Perhaps the first step is to realize that, for many of them, they are oppressed too.  Every Israeli citizen, with very specific exceptions, must serve in the military, men three years and women two.  If you refuse, you are sent to prison, often from three to six months, and you give up most privileges that the State supplies, social security being one of them.  Essentially, you become like the Palestinians - outcast.  Many of the soldiers do not want to do what they are asked, but they are stuck between a rock and a hard place.  Not all soldiers, and certainly not all Israelis, are militant or racist toward or even dislike Palestinians.  Many stories exist of soldiers who have shown compassion to the suffering Palestinians around them and who experience remorse for the things they have done to Palestinians in the occupied territories.  Once again, generalizations prove to be unhelpful.

But some soldiers are racist and militant.  How do I find a way to show love to those soldiers that arrest children and hold them without trial, inflicting psychological and physical tortures on them?  How do I love those soldiers who open fire on Palestinians who bang pots and pans together in protest at a Jewish settlement?  How do I love those soldiers who force Palestinian men out of their car at a checkpoint and line them up to use them as human shields to stand behind as the soldiers open fire on children throwing rocks?  How do I love the antagonists of the stories I hear and the doers of most of the violence I see?  How do I help them retain their humanity and not become soulless monsters?  As of now, I have no answer for these questions.  But I am searching.  I am wandering, but this time I feel lost.

Lord, I walked this week where Jesus walked. Now help me walk as Jesus walked.

Michael              

(Pictures top to bottom:  Abraham's Gate, bougainvillea in the Garden of Gethsemane, Jon and I sailing on the Sea of Galilee, Palestinians crowding to get through the metal detectors at the checkpoint, shot from inside "the cage."

4 comments:

  1. Your words are heavy on me. They are sincere and profound. I have enjoyed reading this blog, but at the same time, it leaves me asking myself the same question, and I feel uneasy. Thank you for sharing your thoughts. Hopefully everyone who reads this will ask themselves the same question.
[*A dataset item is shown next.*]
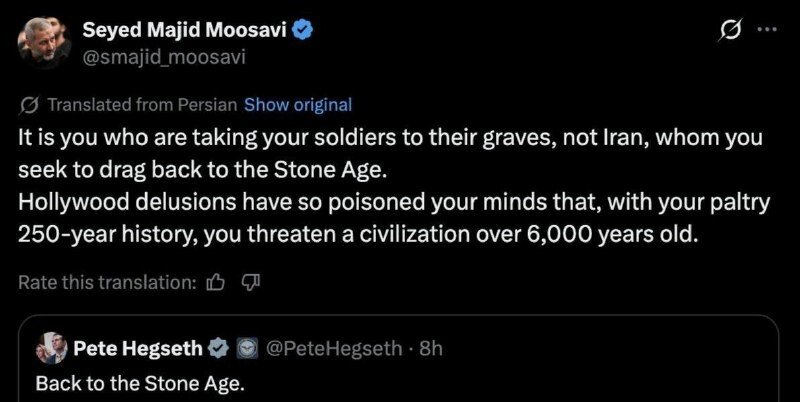Open the three-dot more options menu

[x=767, y=31]
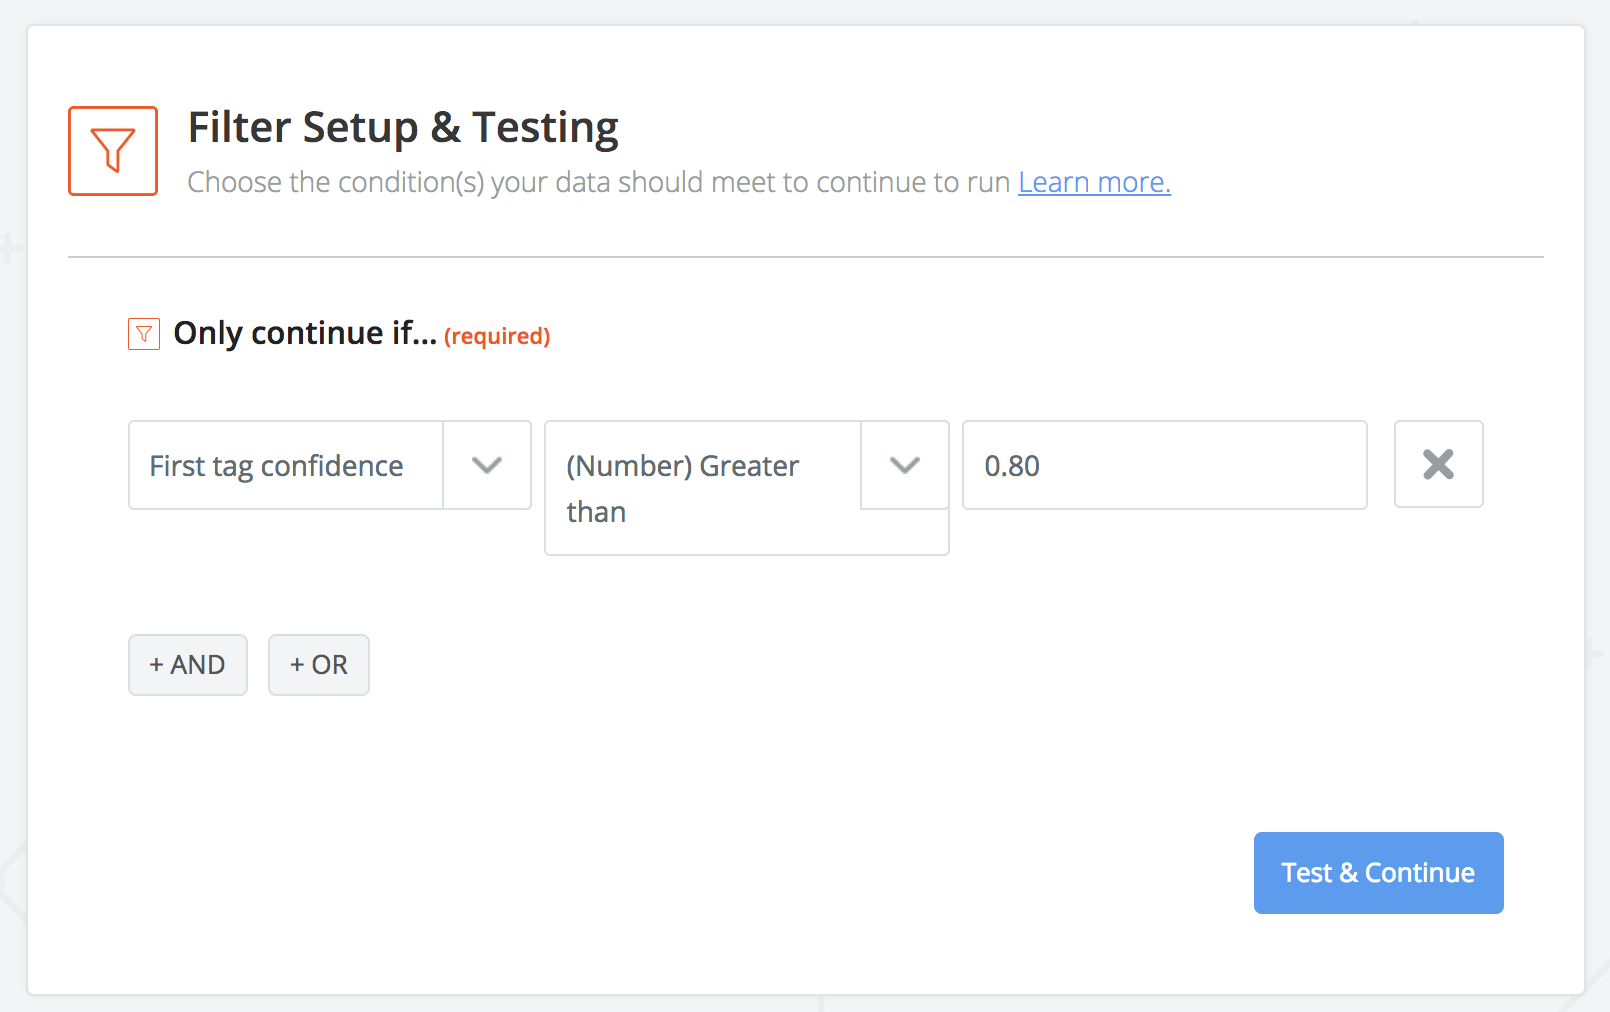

    p.s. I like the picture of the bougainvillea :]

    Alexa

    ReplyDelete
  2. Good stuff. Thanks for letting inside your experience.

    ReplyDelete
  3. Thank you for being Paul's friend. Thank you for challenging him with this journey.

    Thank you for making me think. Thank you for struggling with the complicated interaction of humans and the way we treat each other and mistreat each other. Keep praying and keep struggling and keep loving all that you meet and keep treating each with dignity. God bless you and Jon and Paul and give you each wisdom and discernment.